Collocation applied to ẋ = -(x+5)cos(x) with 5 elements each of degree 7

An inspection of the coefficients will show that for the elements after t~2 the coefficients of the higher order terms are very small. In theory we could have different degree polynomials for different elements, but we don’t necessarily know ahead of time which degree to use for which section, and this would add a considerable amount of bookkeeping overhead, particularly as we refine our grid.

Conclusion

Now that we know we can solve differentiation equations with this method, we must ask the question, should we? Of course the answer depends on the application. If you just want to integrate a DE once for a quick experiment, standard numerical techniques like RK45 are probably sufficient.

Where this technique has the potential to really shine is when the DE is being solved in a loop, perhaps in some kind of iterative optimization where the solution to the DE needs to be recomputed on every iteration. Careful setup of a collocation method can significantly improve the performance of such a method, particularly since you can use the coefficients from a previous iteration as an initial guess for the coefficients of the current iteration.

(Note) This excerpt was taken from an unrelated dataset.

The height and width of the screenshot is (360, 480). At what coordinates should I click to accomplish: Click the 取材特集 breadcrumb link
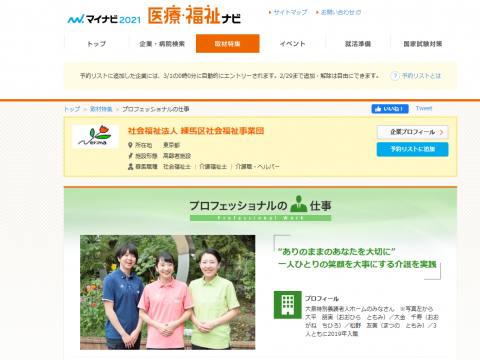point(101,109)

And besides the scenario above, it never hurts to have a few extra tools in your toolbox. You never know when you might need them!

Exercises

For these exercises, use ẋ = sin(x) over [0, 5] with an initial value of 1. Using the single element code above will be sufficient.

1. Try the code above and replace dxdt with np.sin(x), and replace the analytical solution either with numerical integration or find an analytical solution. Can you get the collocation approach to converge for *any* order polynomial?

2. What if you change the initial guess from `np.zeros` to `np.ones`. Can you find a degree for which the solution converges?

3. Now turn your attention to the collocation points. We have a uniform grid, but collocation of often done on grid points that are the roots of orthogonal polynomials. Trying using `roots_legendre` from `scipy.special` to come up with collocation points. Those roots are in the domain [-1, 1] so you’ll need to scale them. How does this improve the solution? Does combining it with a better initial guess produce an even better estimate?

4. For a real challenge, try implementing Lagrange interpolating polynomials as a basis, instead of the monomial basis. They require a little more work to implement because they are intricately linked with the collocation points, unlike the monomial basis. However the coefficients of the Lagrange polynomials are the values of the state itself at the collocation points, which can make it easier to come up with an initial guess for those coefficients.